Re: [PATCH 4/7] drm/radeon: Pin buffers while they are vmap'ed

Thomas Zimmermann <tzimmermann@xxxxxxx> · Wed, 25 Nov 2020 12:38:01 +0100

Hi

Am 25.11.20 um 11:36 schrieb Daniel Vetter:
On Wed, Nov 25, 2020 at 11:13:13AM +0100, Christian König wrote:
Am 25.11.20 um 09:37 schrieb Thomas Zimmermann:
Hi

Am 24.11.20 um 15:09 schrieb Daniel Vetter:
On Tue, Nov 24, 2020 at 02:56:51PM +0100, Thomas Zimmermann wrote:
Hi

Am 24.11.20 um 14:36 schrieb Christian König:
Am 24.11.20 um 13:15 schrieb Thomas Zimmermann:
[SNIP]
First I wanted to put this into
drm_gem_ttm_vmap/vunmap(), but then wondered why
ttm_bo_vmap() doe not acquire the lock internally?
I'd expect that vmap/vunmap are close together and
do not overlap for the same BO.

We have use cases like the following during command submission:

1. lock
2. map
3. copy parts of the BO content somewhere else or patch
it with additional information
4. unmap
5. submit BO to the hardware
6. add hardware fence to the BO to make sure it doesn't move
7. unlock

That use case won't be possible with vmap/vunmap if we
move the lock/unlock into it and I hope to replace the
kmap/kunmap functions with them in the near term.

Otherwise, acquiring the reservation lock would
require another ref-counting variable or per-driver
code.

Hui, why that? Just put this into
drm_gem_ttm_vmap/vunmap() helper as you initially
planned.

Given your example above, step one would acquire the lock,
and step two would also acquire the lock as part of the vmap
implementation. Wouldn't this fail (At least during unmap or
unlock steps) ?

Oh, so you want to nest them? No, that is a rather bad no-go.

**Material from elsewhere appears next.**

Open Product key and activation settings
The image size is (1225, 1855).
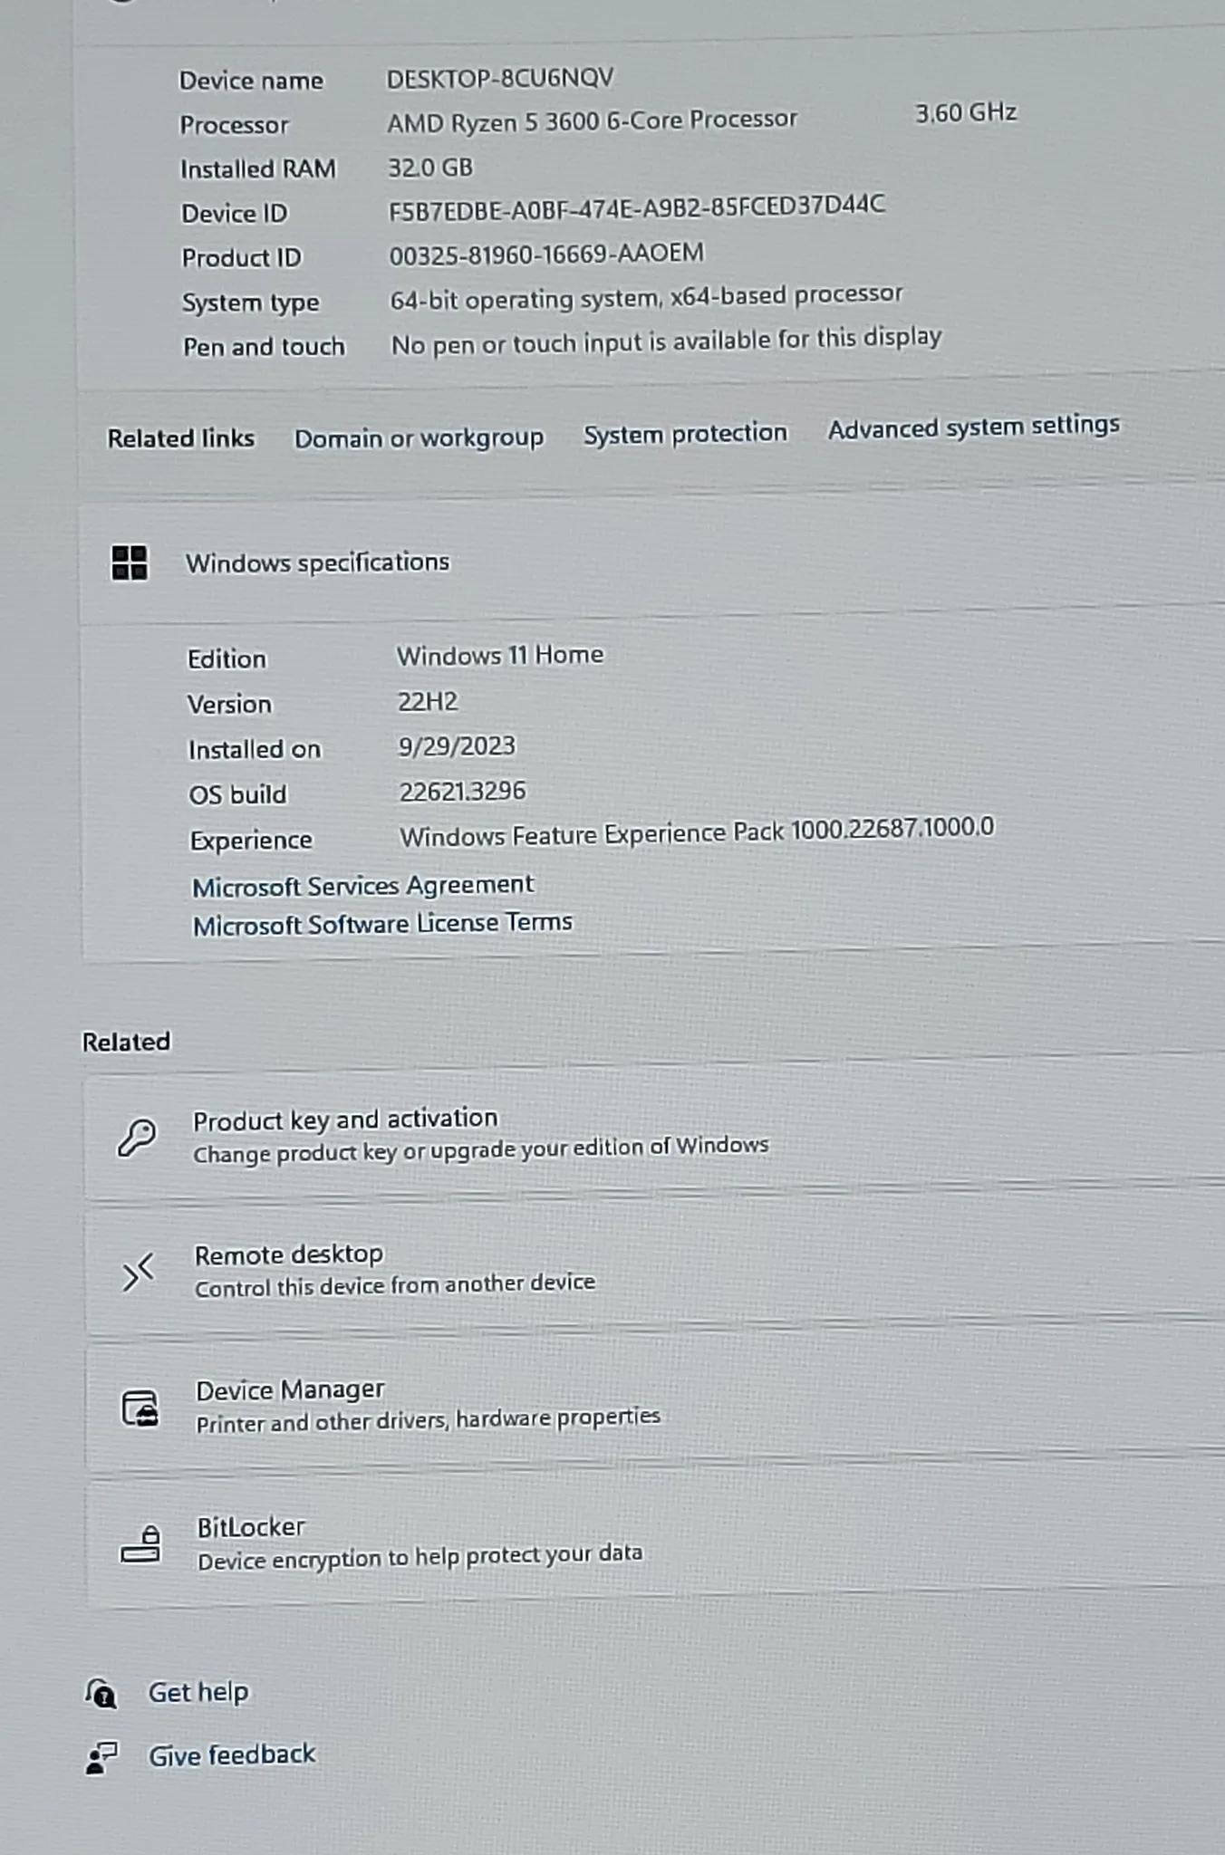click(654, 1137)
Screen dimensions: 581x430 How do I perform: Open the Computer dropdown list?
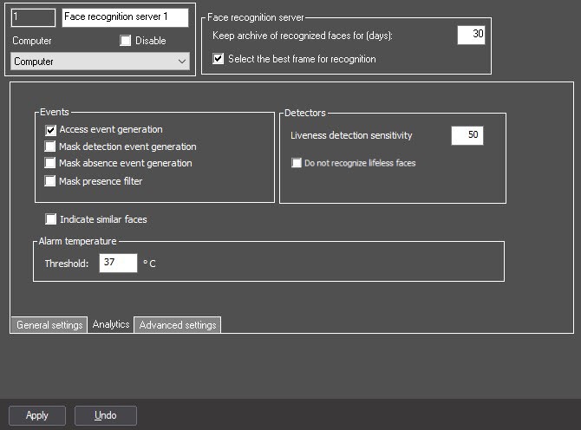[100, 62]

I don't want to nest/overlap them. My question was whether that
would be required. Apparently not.

While the console's BO is being set for scanout, it's protected from
movement via the pin/unpin implementation, right?

Yes, correct.

The driver does not acquire the resv lock for longer periods. I'm
asking because this would prevent any console-buffer updates while
the console is being displayed.

Correct as well, we only hold the lock for things like command
submission, pinning, unpinning etc etc....

Thanks for answering my questions.

You need to make sure that the lock is only taken from the FB
path which wants to vmap the object.

Why don't you lock the GEM object from the caller in the generic
FB implementation?

With the current blitter code, it breaks abstraction. if vmap/vunmap
hold the lock implicitly, things would be easier.

Do you have a link to the code?

It's the damage blitter in the fbdev code. [1] While it flushes
the shadow
buffer into the BO, the BO has to be kept in place. I already
changed it to
lock struct drm_fb_helper.lock, but I don't think this is
enough. TTM could
still evict the BO concurrently.

So I'm not sure this is actually a problem: ttm could try to
concurrently
evict the buffer we pinned into vram, and then just skip to the next
one.

Plus atm generic fbdev isn't used on any chip where we really care about
that last few mb of vram being useable for command submission (well atm
there's no driver using it).

Well, this is the patchset for radeon. If it works out, amdgpu and
nouveau are natural next choices. Especially radeon and nouveau support
cards with low- to medium-sized VRAM. The MiBs wasted on fbdev certainly
matter.

Having the buffer pinned into system memory and trying to do a
concurrent
modeset that tries to pull it in is the hard failure mode. And holding
fb_helper.lock fully prevents that.

So not really clear on what failure mode you're seeing here?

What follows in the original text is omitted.